Work instructions.
Every line of the data below should be retyped exactly.
*** Given data Section Begins ***
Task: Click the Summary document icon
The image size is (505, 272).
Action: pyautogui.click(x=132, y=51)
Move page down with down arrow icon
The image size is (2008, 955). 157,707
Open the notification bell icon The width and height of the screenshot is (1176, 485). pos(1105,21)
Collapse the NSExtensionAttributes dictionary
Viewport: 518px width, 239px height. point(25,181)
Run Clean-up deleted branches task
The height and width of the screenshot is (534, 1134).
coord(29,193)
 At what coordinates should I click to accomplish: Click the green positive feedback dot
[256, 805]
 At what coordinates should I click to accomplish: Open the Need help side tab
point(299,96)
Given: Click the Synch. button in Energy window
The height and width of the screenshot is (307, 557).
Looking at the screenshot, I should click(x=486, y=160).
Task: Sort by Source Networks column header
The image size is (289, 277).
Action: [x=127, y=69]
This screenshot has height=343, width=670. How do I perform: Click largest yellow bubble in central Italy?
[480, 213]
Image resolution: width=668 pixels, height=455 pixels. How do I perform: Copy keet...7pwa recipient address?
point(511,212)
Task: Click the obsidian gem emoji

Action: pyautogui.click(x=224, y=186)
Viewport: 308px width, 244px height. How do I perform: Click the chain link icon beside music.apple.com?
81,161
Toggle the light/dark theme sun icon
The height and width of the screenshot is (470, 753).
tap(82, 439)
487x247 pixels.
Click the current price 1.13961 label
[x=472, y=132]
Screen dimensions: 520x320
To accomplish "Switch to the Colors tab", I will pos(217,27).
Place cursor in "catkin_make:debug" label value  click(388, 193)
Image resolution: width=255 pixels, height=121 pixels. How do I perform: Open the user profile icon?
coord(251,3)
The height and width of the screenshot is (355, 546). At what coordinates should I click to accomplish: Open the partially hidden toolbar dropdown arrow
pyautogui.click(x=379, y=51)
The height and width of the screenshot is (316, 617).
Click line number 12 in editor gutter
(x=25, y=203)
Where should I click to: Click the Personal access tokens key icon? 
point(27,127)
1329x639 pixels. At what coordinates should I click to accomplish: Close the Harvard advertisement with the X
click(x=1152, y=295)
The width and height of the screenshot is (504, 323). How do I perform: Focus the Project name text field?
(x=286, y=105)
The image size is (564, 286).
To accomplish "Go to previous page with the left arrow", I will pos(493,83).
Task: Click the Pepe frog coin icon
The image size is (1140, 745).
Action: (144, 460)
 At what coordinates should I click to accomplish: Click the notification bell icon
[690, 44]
*** Given data Section Ends ***
Result of this task.
Task: Click the Summary document icon
The image size is (505, 272).
Action: pyautogui.click(x=132, y=51)
Move page down with down arrow icon
The image size is (2008, 955). 157,707
Open the notification bell icon The width and height of the screenshot is (1176, 485). pos(1105,21)
Collapse the NSExtensionAttributes dictionary
Viewport: 518px width, 239px height. point(25,181)
Run Clean-up deleted branches task
The height and width of the screenshot is (534, 1134).
coord(29,193)
 At what coordinates should I click to accomplish: Click the green positive feedback dot
[256, 805]
 At what coordinates should I click to accomplish: Open the Need help side tab
point(299,96)
Given: Click the Synch. button in Energy window
The height and width of the screenshot is (307, 557).
Looking at the screenshot, I should click(x=486, y=160).
Task: Sort by Source Networks column header
The image size is (289, 277).
Action: [x=127, y=69]
This screenshot has height=343, width=670. How do I perform: Click largest yellow bubble in central Italy?
[480, 213]
Image resolution: width=668 pixels, height=455 pixels. How do I perform: Copy keet...7pwa recipient address?
point(511,212)
Task: Click the obsidian gem emoji

Action: pyautogui.click(x=224, y=186)
Viewport: 308px width, 244px height. How do I perform: Click the chain link icon beside music.apple.com?
81,161
Toggle the light/dark theme sun icon
The height and width of the screenshot is (470, 753).
tap(82, 439)
487x247 pixels.
Click the current price 1.13961 label
[x=472, y=132]
Screen dimensions: 520x320
To accomplish "Switch to the Colors tab", I will pos(217,27).
Place cursor in "catkin_make:debug" label value  click(388, 193)
Image resolution: width=255 pixels, height=121 pixels. How do I perform: Open the user profile icon?
coord(251,3)
The height and width of the screenshot is (355, 546). At what coordinates should I click to accomplish: Open the partially hidden toolbar dropdown arrow
pyautogui.click(x=379, y=51)
The height and width of the screenshot is (316, 617).
Click line number 12 in editor gutter
(x=25, y=203)
Where should I click to: Click the Personal access tokens key icon? 
point(27,127)
1329x639 pixels. At what coordinates should I click to accomplish: Close the Harvard advertisement with the X
click(x=1152, y=295)
The width and height of the screenshot is (504, 323). How do I perform: Focus the Project name text field?
(x=286, y=105)
The image size is (564, 286).
To accomplish "Go to previous page with the left arrow", I will pos(493,83).
Task: Click the Pepe frog coin icon
The image size is (1140, 745).
Action: (144, 460)
 At what coordinates should I click to accomplish: Click the notification bell icon
[690, 44]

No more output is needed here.